In the tax tips post below, how far is BlogathonATX from the writer's house?

Document text:
═══

6 year-end tax tips for small businesses
Saturday, October 25, 2014
I attend a handful of conferences every year. Today I'm at one of my favorites, BlogathonATX.
It's local (no airport lines!). It's very local (a 15-minute drive from my house). It's on a Saturday (no horrendous Austin traffic!).
But the main reason I love BlogathonATX is that it brings together a great group of Central Texas writers, bloggers, speakers and all-around fun folks.
Wait! Don't leave! This isn't going to be an inside baseball, self-serving piece about how cool it is to blog or live in Austin, although that's mostly true.
But the real benefit of BlogathonATX is that it offers some tangible benefits, to those I'm sitting among and, I hope, for all y'all reading. Especially if you're a small business owner.
Blogs and other businesses: Created by Austin's online illustrator savant and incredibly entertaining @IleenieWeenie, BlogathonATX is a day-long mass discussion of how to run a successful blog. But you can put another "b" word in place of blog.
Today's unifying theme is that you operate a successful blog the same way you run any profitable endeavor: You treat it like a business.
A lot of folks, whether they blog or make furniture or any of the other hundreds of professions listed under the North American Industry Classification System, or NAICS (and used when filling out line B on your Schedule C at tax time), get into a line of work without proper planning.

═══

Collected data:
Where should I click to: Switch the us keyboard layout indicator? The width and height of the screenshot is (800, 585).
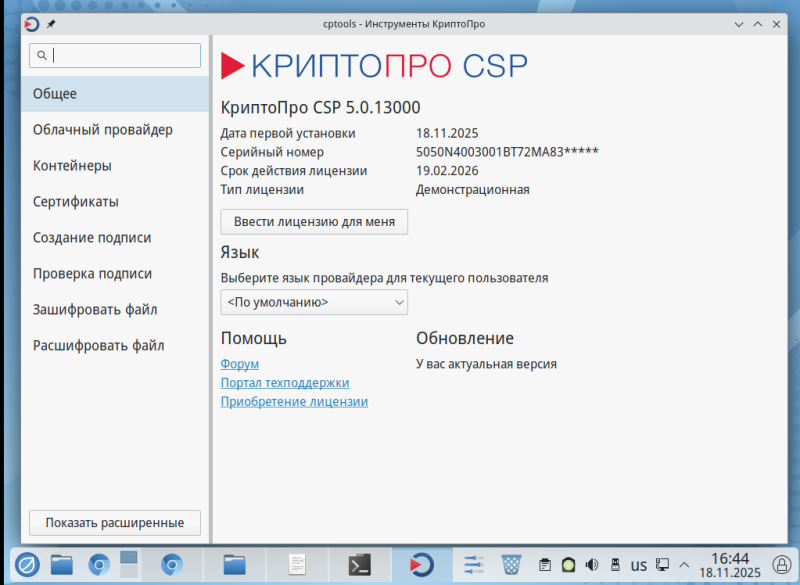pyautogui.click(x=638, y=564)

═══

Finished answer:
A 15-minute drive.